Making sense of the Hawaii Incoming Missile Alert

The alert sent out to everyone in Hawaii warning them that “BALLISTIC MISSILE THREAT INBOUND TO HAWAII. SEEK IMMEDIATE SHELTER. THIS IS NOT A DRILL” was apparently set out by a wrong button push. I doubt this means there was an actual button that sent out that alert. Most likely it was a computer program and the person thought that they were sending to a small group of testers.

The person who initiated the warning has been reassigned from the Hawaii Emergency Management System. After the alert was sent many people were calling for the person who accidentally sent the alert to be fired. This completely misses the real problem: that tremendous risk is placed on an individual by bad decisions made by people higher up in the organization.
If a circus decides that they want an inexperienced trapeze artist, but it is too expensive to have safety nets and other precautions, would you blame the trapeze artist for ruining your circus experience if they fell and were injured. Most likely you would blame the circus owner for not requiring that there was a safety net. We blame them because they set the trapeze artist up for failure.

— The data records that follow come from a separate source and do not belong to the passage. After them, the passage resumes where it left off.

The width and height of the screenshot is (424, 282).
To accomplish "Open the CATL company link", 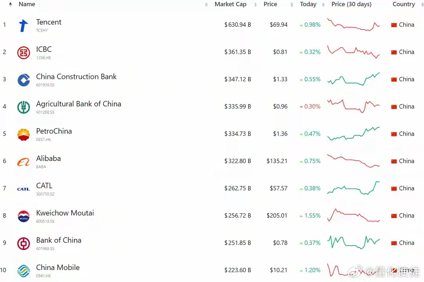I will pos(44,186).
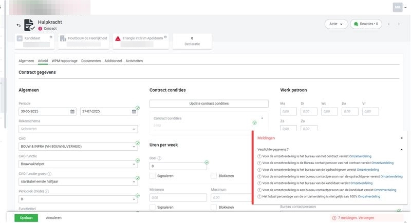Click Update contract condities button
The height and width of the screenshot is (223, 411).
pos(209,104)
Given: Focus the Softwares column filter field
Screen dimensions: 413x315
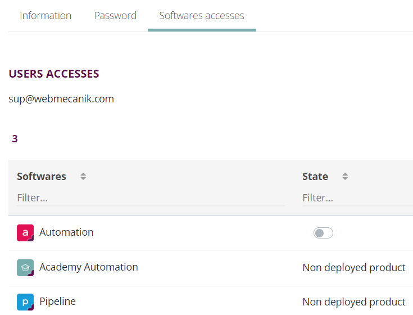Looking at the screenshot, I should (151, 198).
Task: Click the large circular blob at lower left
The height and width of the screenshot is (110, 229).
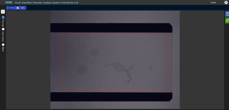Action: pos(82,70)
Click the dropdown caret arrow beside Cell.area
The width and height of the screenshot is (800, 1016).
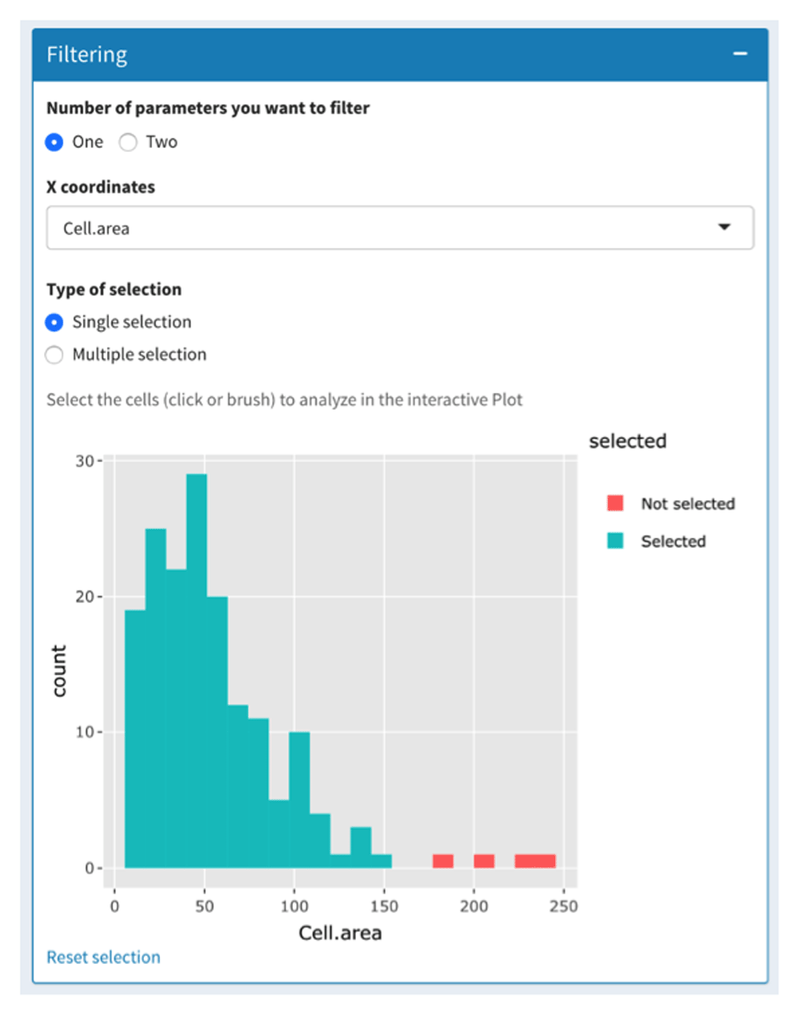tap(724, 227)
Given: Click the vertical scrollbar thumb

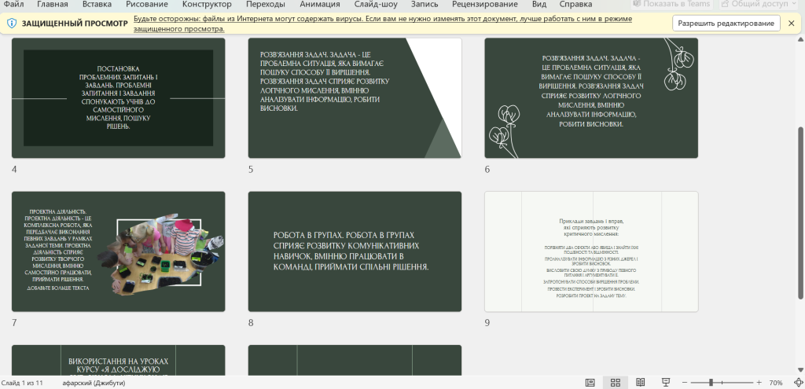Looking at the screenshot, I should click(801, 213).
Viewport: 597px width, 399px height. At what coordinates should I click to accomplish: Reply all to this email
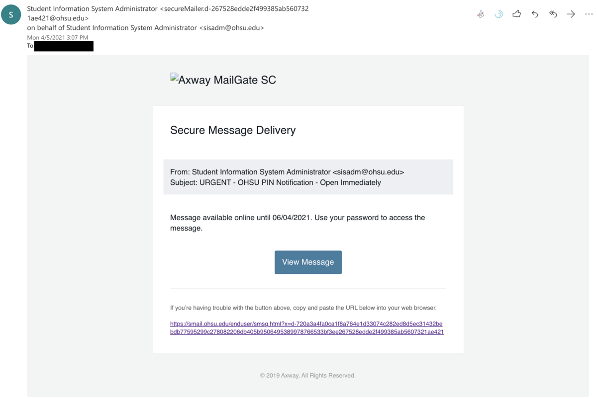pos(553,14)
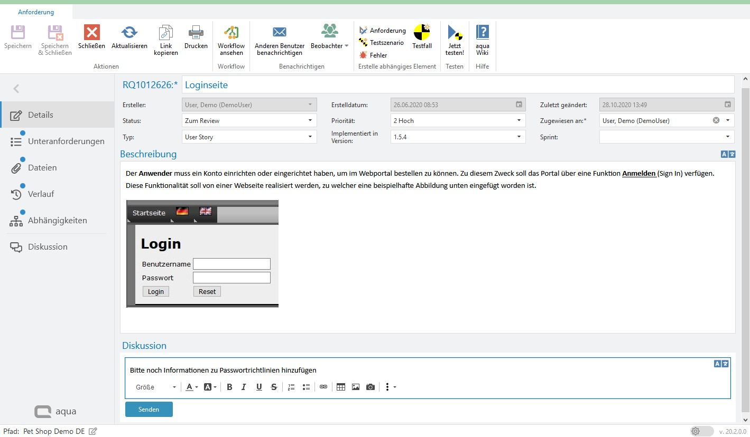The image size is (750, 437).
Task: Create a dependent Testfall
Action: coord(422,33)
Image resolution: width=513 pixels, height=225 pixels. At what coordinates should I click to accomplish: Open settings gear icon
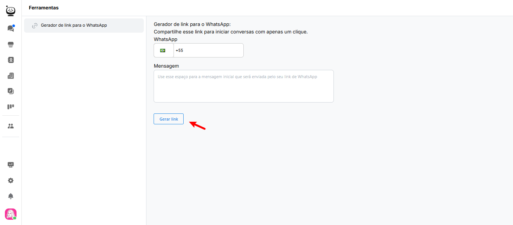[x=11, y=181]
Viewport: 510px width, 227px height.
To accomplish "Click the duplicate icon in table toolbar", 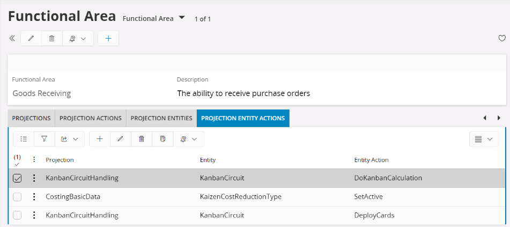I will (x=162, y=139).
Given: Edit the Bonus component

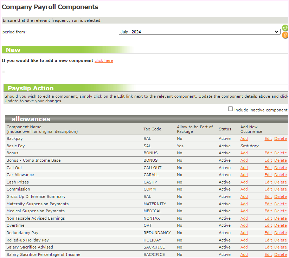Looking at the screenshot, I should coord(268,153).
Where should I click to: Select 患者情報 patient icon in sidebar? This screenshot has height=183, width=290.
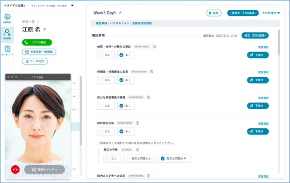pyautogui.click(x=7, y=34)
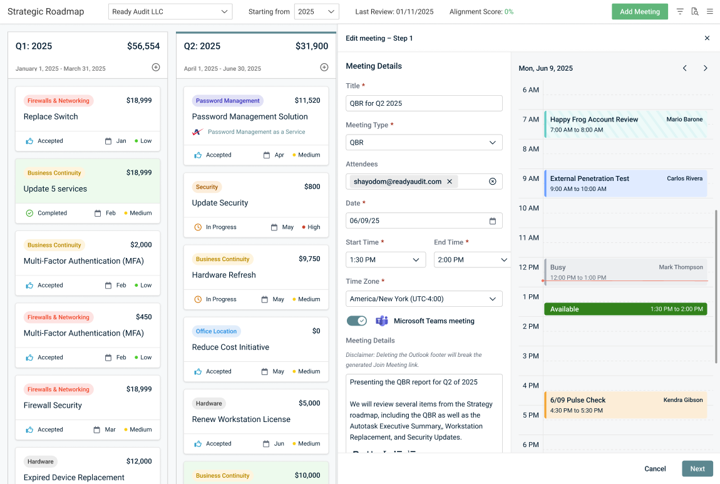Viewport: 720px width, 484px height.
Task: Toggle Microsoft Teams meeting switch off
Action: tap(357, 321)
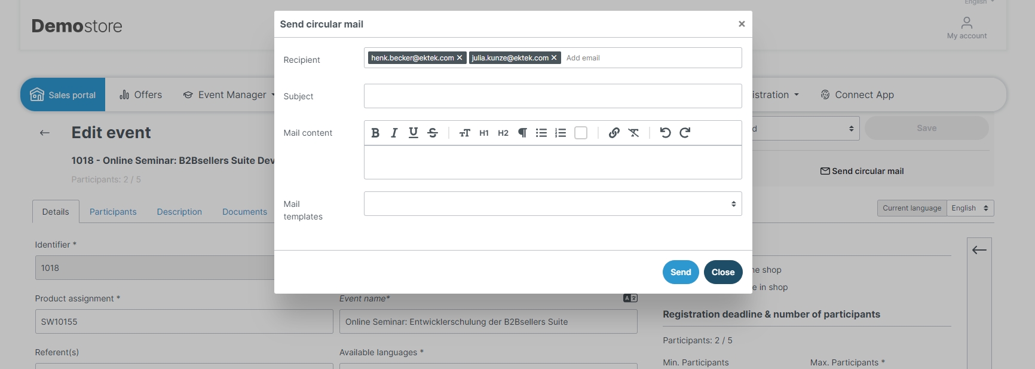
Task: Insert a numbered list
Action: 561,133
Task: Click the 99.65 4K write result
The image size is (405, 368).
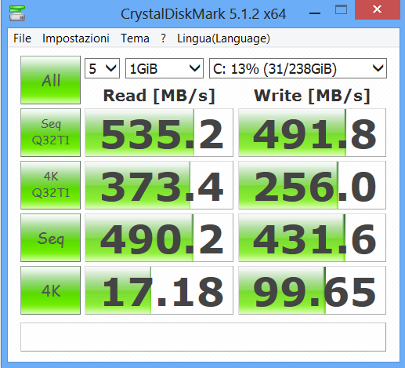Action: 313,290
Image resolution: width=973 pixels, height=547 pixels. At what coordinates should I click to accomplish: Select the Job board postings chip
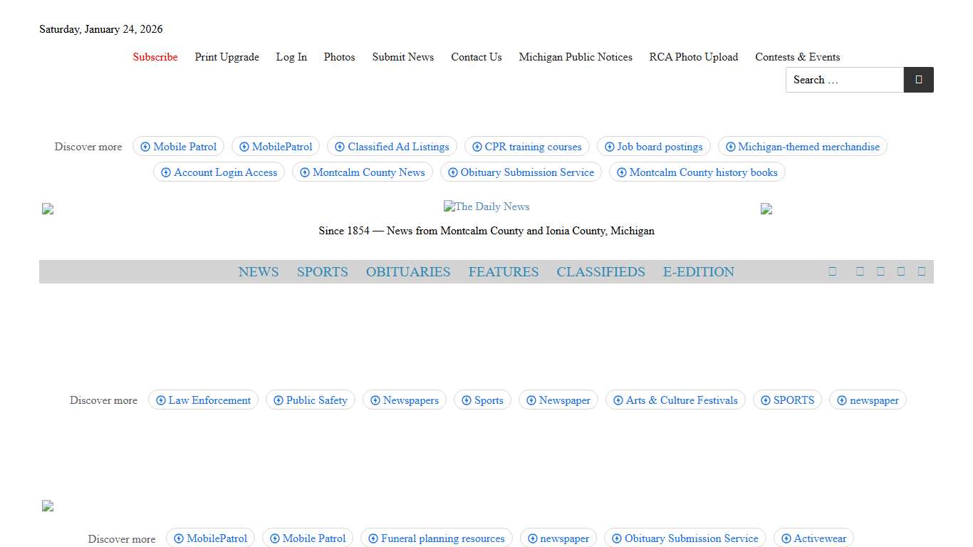click(653, 147)
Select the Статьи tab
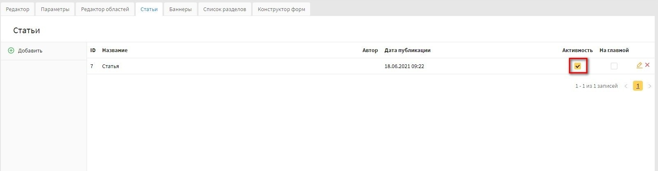Screen dimensions: 658x171 coord(149,9)
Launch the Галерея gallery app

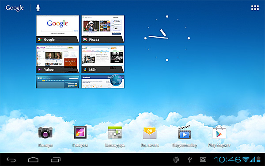(x=80, y=136)
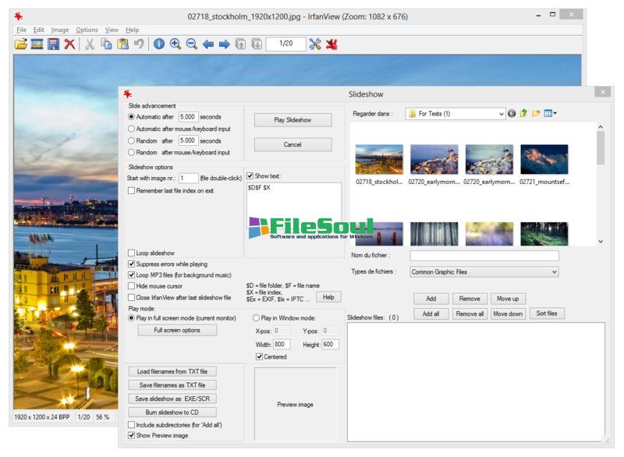This screenshot has width=624, height=457.
Task: Select Play in Window mode radio button
Action: 256,318
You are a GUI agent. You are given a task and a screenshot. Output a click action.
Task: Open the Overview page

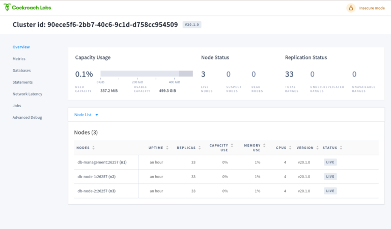(21, 47)
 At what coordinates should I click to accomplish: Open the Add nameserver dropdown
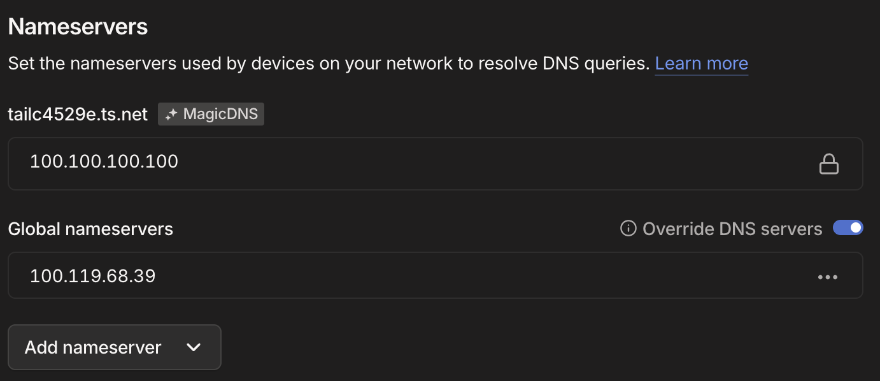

The same logic should apply to this false alarm. The person who sent it shares some of the blame, but the fact that someone could accidently trigger the alert and then there is no way to inform people that it is a false alarm for 38 minutes is a major problem.  

How did the managers accept that? We have this system in which an alert can easily be sent to over a million people making them fear for their lives, but it takes 38 minutes to load up a new message to inform people to disregard the previous message. First of all, something that can send messages to millions of people should have safeguards in place to prevent someone from accidentally sending an alert. There should have been a warning along the lines of “You are about to send this message to over a million people. Are you really sure you want to send this?”

Additionally, if the message does go out by mistake to over a million people, there should by default be a message that says disregard the previous message.

The fact that there was such a high risk without it being addressed, points to a failure at a higher level. They reassigned the employee that accidentally sent the alert, but what are they going to do about the larger failures? Are they going to fire the head of the Hawaii Emergency Management System? Will they actually fix the system to prevent this from happening again?